雨上がりの工藤栄一、夜更けのレオス・カラックス

ひどい土砂降りに、雷鳴まで轟いた今日の夕刻。
さいわい夜には雨はあがったので外に出てみると、雨に濡れたアスファルトと水たまりのむこうで、叡山電車の踏切が赤く点滅していた。
アスファルトが、裏通りの街灯を反射している。
ぼくは、その風景を見て「あ、工藤栄一だ」と思った。

雨ににじんだアスファルトが湛える切なさは、そのまま工藤栄一の映画の世界のようでもある。
『ヨコハマBJブルース』でも『野獣刑事』でも、雨に黒光りするアスファルトは尋常ではない存在感を放っていた。テレビの『必殺シリーズ』が「光と影の美学」をお茶の間に炸裂させることができたのも、工藤栄一(と京都映画のスタッフたち)の功績だろう。

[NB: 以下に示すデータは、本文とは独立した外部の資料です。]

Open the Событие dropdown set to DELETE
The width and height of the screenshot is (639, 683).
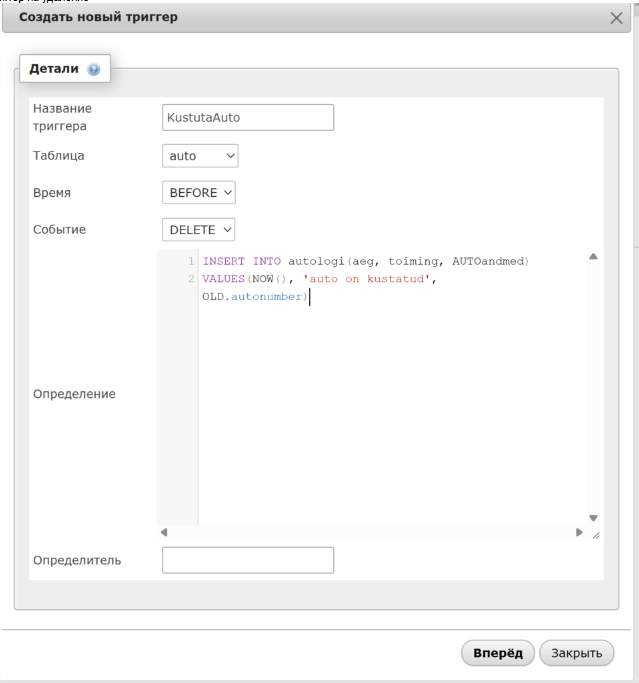pos(199,229)
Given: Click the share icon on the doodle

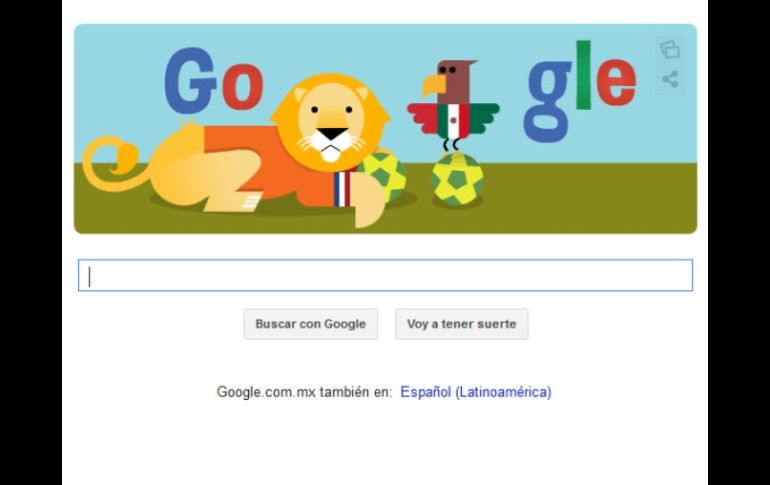Looking at the screenshot, I should [670, 79].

おなじように、夜更けの街をひとりで歩いていると、「あ、この感じは『ボーイ・ミーツ・ガール』みたいだ」とよく思う。
レオス・カラックス監督のデビュー作、『ボーイ・ミーツ・ガール』のなかでは、主人公のドニ・ラヴァンが、深夜の街をカフェインかなにかのアンプルを飲みながら、ひたすら彷徨っていた記憶がある。
ぼくは17歳かそこらのときに、この映画を見たはずだが、それから30年経ったいまでも、当時の映画から受けとった感触は、からだが覚えている。
ほら、まるで孤独に夜に溶けこむような、あの感じだよ。

ただ夜の街を歩くだけで、別世界へのトリップが楽しめる。
これはいままで観てきた映画のおかげかもしれない。